“¡Rojos de mierda, os vamos a reventar a hostias!”, y la gente cantándoles: ¡A galopar, a galopar, hasta enterrarlos en el mar! Y cada vez más y más alto, más fuerte, con más rabia, con más furia… Capítulo 6 de “Aún me sigue enamorando aquel invencible grito”

Portada del libro de relatos de Paco Cela.

Francisco Cela Seoane

Aún me sigue enamorando aquel invencible grito”

Capítulo 6

No es sencillo describir con palabras el clima que se crea cuando la gente ve y palpa como el muro de la represión cede y literalmente se viene abajo. Yo recuerdo que tras un concierto de Luis Llach, en ese año de 1976, los “grises” quisieron dar un escarmiento y empezaron a detener a gente a bulto.

Furgones y furgones con manifestantes detenidos, con las sirenas policiales a todo volumen, se dirigieron hacia la comisaría. Pero claro, con los cuarenta o cincuenta primeros detenidos, en los calabozos ya no cabía ni un alfiler. De forma que, en el exterior, decenas y decenas de manifestantes permanecieron encerrados en los furgones.

Y de pronto, la gente empezó a aporrear las paredes de los furgones y a gritar pero que a pleno pulmón. ¡Libertad, Libertad y Amnistía Total! Los “grises” reaccionaron golpeando con sus porras los furgones y amenazando histéricamente: “¡Rojos de mierda, os vamos a reventar a hostias!

Pero contra más amenazaban, más y más se enardecía la gente cantándoles: ¡A galopar, a galopar, hasta enterrarlos en el fondo del mar!

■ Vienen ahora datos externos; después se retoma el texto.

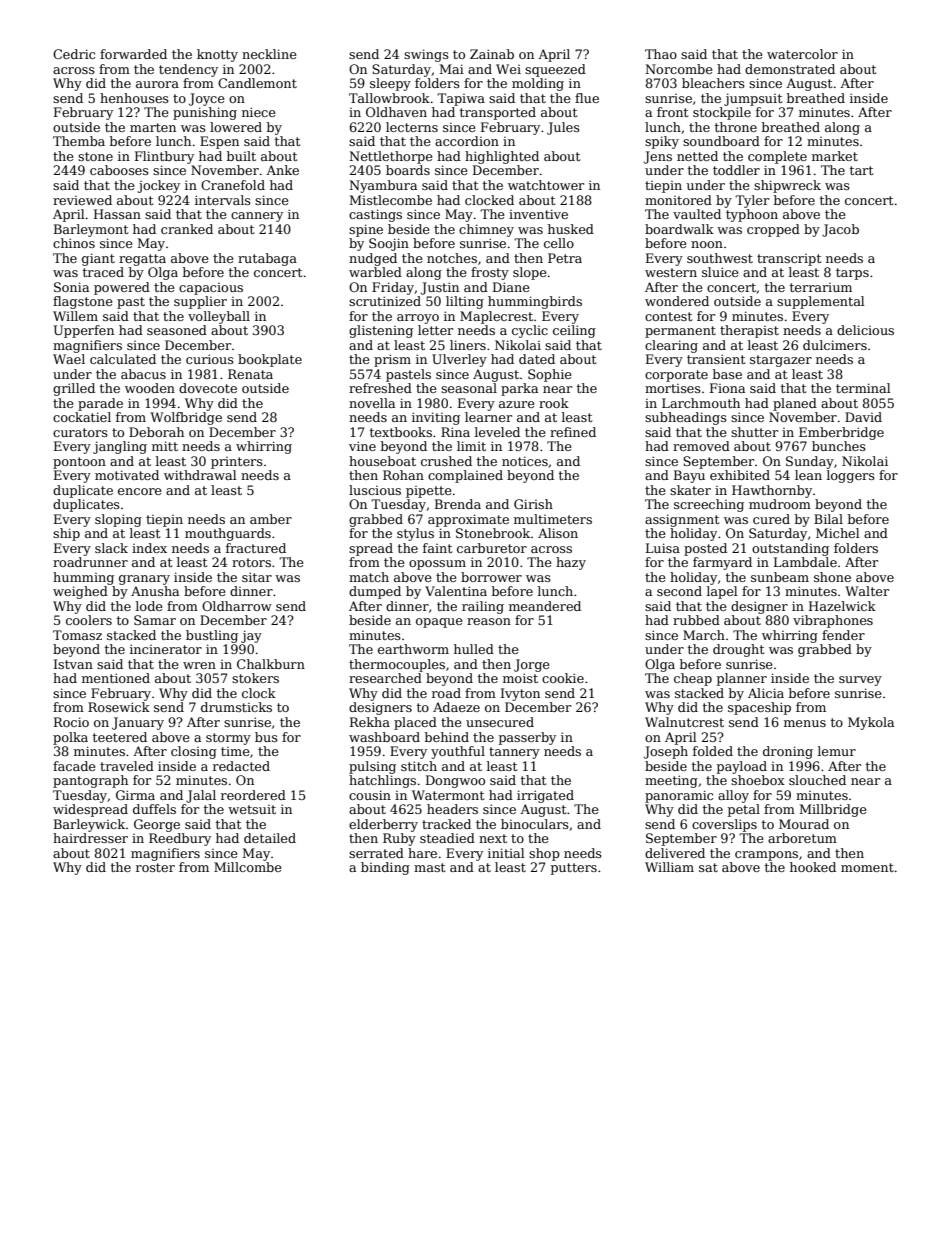 The height and width of the image is (1233, 952). I want to click on notices, so click(525, 461).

Y cada vez más y más alto, más fuerte, con más rabia, con más furia…

Y a la par, grupos y grupos de cada vez más gente empezó a concluir frente a la comisaría. Los “grises” probaron a amagar con cargar, pero… ¡La gente es que se les tiró encima, es que se los comían, como si la rabia y el odio contenido durante tantísimo tiempo detonase en ese instante!

Arrollados por la gente, los “grises” retrocedieron hasta las mismas puertas de la comisaría. Y delante de sus mismas narices, con unas barras de hierro, que no sé de dónde habían salido, se reventaron las puertas de los furgones y se liberó a los manifestantes detenidos.

Atronaban los gritos, las consignas, los lemas, las canciones revolucionarias. ¡Ya lo creo que el miedo acababa de cambiar de acera! Era la primera vez que veía a la gente tan consciente de su fuerza, tan enardecida, tan decidida y desafiante, amenazando con asaltar la comisaría si no soltaban a los detenidos… ¡Qué formidable aquella emoción de sentir a bocajarro los bravos oleajes de la Libertad!

Y era también la primera vez que veía a los “grises” realmente acojonados. Tan acostumbrados a sembrar el pánico con su sola presencia, a que cuando cargaban la mayoría de la gente saliese en desbandada en todas las direcciones, verse ahora rodeados por aquella marea humana que les escupía a la cara todo su odio, todo su asco… Estaban tan asustados que, instintivamente, sus manos temblorosas buscaban las culatas de sus pistolas.

La tensión se podía cortar con el filo de una navaja. Pero ni dios se movía, ni dios retrocedía. Hasta que, de pronto, se abrieron las puertas de la comisaría y empezaron a salir los detenidos.

Y lo hicieron con los puños en alto, con los puños al viento, con el brillo de los ojos iluminando sus rostros, en medio del atronar de los aplausos, de los abrazos, de la risa, de una alegría desbordante que todo lo contagiaba…

Y de nuevo el atronar de los gritos, de los lemas, de las consignas, de las canciones revolucionarias… Ése es, justamente, el sabor de la victoria, cuando el tiempo se detiene y ese instante se hace eterno.